Recast each line of the data below as a row in a Markdown table with the columns Row and Line, skipping blank lines and leaving out the pictures.

[Dataset records]
▬▬▬

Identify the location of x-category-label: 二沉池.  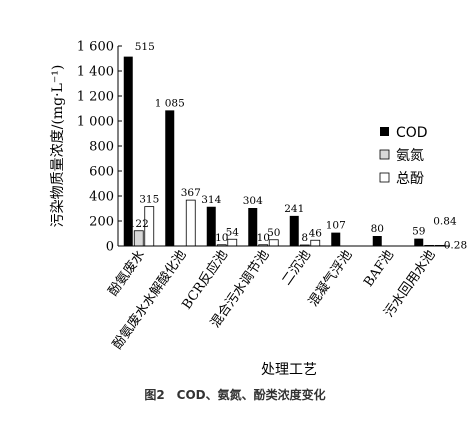
(296, 268).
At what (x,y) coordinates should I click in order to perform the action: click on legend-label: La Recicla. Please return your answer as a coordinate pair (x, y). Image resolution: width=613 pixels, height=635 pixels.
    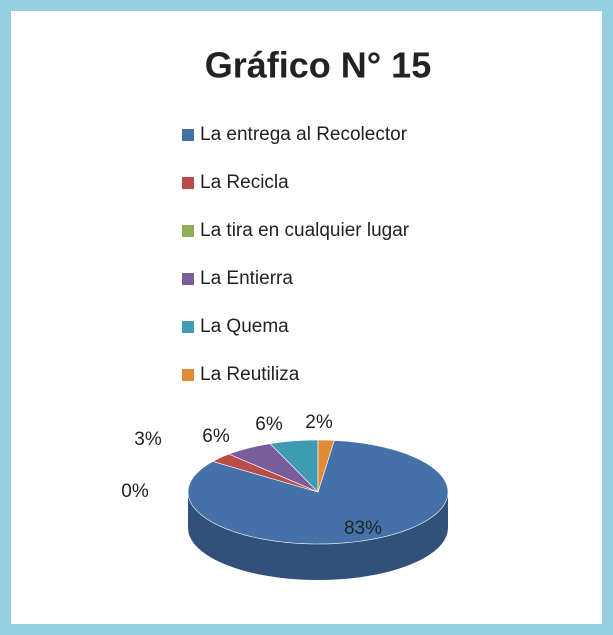
    Looking at the image, I should click on (244, 182).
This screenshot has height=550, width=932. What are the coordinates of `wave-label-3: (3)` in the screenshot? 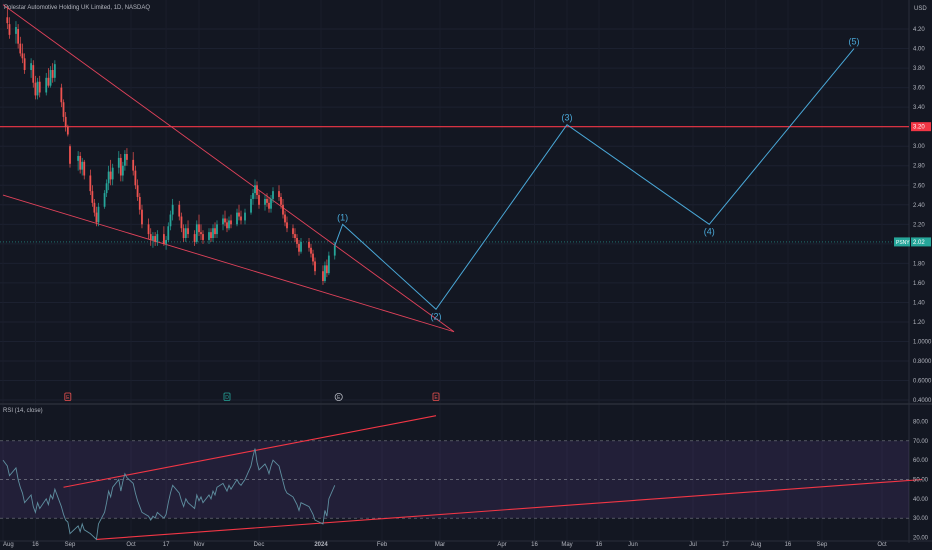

▬▬▬

— Result —
| Row | Line |
|---|---|
| 1 | Identify the location of x-category-label: 二沉池.   |
| 2 | (296, 268). |
| 3 | At what (x,y) coordinates should I click in order to perform the action: click on legend-label: La Recicla. Please return your answer as a coordinate pair (x, y). Image resolution: width=613 pixels, height=635 pixels. |
| 4 |     Looking at the image, I should click on (244, 182). |
| 5 | This screenshot has height=550, width=932. What are the coordinates of `wave-label-3: (3)` in the screenshot?  |